*What is being asked*. The answer must be every line of the records below that contains the word "Course".

*Saved data entries*.
+===+

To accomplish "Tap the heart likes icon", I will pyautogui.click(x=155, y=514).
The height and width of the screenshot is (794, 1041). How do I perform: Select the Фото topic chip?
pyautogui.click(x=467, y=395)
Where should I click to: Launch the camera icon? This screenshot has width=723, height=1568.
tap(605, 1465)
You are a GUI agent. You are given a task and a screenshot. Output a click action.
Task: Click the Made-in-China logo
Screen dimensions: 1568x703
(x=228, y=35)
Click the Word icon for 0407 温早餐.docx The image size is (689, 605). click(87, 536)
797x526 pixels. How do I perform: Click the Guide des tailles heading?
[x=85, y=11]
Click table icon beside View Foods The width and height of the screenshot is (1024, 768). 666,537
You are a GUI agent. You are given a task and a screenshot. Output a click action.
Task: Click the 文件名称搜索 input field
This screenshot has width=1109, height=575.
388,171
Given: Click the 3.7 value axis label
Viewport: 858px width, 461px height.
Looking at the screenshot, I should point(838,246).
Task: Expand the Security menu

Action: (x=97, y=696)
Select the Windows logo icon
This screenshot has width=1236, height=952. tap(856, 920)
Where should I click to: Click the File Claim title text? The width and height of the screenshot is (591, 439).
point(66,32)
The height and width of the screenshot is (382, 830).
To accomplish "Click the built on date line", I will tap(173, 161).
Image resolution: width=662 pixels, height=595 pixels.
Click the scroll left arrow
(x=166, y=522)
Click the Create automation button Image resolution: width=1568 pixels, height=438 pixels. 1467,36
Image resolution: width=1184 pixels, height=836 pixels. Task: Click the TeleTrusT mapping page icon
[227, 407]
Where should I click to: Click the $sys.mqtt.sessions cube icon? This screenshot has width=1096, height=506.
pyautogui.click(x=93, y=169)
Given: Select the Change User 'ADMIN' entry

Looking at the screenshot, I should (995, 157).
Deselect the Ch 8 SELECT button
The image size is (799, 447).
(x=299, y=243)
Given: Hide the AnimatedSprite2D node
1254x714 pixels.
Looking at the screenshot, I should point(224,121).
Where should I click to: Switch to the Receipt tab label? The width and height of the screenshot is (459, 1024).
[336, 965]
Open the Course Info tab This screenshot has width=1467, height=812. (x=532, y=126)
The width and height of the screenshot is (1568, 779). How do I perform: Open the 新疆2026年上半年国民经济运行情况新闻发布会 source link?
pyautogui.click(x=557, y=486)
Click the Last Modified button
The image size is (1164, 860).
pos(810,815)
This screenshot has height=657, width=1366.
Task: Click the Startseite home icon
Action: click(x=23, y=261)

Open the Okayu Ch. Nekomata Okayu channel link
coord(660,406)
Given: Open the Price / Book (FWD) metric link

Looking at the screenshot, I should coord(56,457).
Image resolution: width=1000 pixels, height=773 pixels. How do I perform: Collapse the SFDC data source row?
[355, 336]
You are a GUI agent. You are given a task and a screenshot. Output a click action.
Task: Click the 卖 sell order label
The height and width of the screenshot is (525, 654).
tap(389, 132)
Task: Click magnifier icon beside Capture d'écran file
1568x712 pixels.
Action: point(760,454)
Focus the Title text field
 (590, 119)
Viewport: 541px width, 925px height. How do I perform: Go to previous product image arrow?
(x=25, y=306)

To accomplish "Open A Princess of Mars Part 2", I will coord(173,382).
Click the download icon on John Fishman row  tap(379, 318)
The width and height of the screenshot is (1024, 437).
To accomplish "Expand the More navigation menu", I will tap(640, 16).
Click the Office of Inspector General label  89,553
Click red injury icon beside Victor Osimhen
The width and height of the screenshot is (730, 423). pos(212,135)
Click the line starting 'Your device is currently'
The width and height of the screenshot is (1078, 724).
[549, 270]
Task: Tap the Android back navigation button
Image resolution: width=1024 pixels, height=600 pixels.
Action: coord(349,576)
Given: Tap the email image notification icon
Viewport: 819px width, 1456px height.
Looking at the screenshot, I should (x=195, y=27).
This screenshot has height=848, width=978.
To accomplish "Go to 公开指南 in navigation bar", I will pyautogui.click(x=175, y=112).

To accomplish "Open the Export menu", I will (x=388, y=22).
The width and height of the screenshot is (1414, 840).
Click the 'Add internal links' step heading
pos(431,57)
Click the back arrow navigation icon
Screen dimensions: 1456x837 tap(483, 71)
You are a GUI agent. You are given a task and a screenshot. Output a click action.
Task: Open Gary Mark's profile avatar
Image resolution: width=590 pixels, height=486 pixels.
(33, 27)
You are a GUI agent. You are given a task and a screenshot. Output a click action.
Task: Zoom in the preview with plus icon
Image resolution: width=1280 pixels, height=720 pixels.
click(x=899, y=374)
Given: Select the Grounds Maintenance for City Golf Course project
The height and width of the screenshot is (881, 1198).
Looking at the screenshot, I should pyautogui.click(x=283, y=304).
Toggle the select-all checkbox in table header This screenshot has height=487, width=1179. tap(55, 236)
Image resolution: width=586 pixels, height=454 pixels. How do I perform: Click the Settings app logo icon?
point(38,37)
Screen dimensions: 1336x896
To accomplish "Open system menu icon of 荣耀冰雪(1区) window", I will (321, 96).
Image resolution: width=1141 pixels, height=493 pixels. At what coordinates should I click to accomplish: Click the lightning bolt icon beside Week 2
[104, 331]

+===+

*Output of the task*.
Open the Course Info tab This screenshot has width=1467, height=812. (x=532, y=126)
Given: Select the Grounds Maintenance for City Golf Course project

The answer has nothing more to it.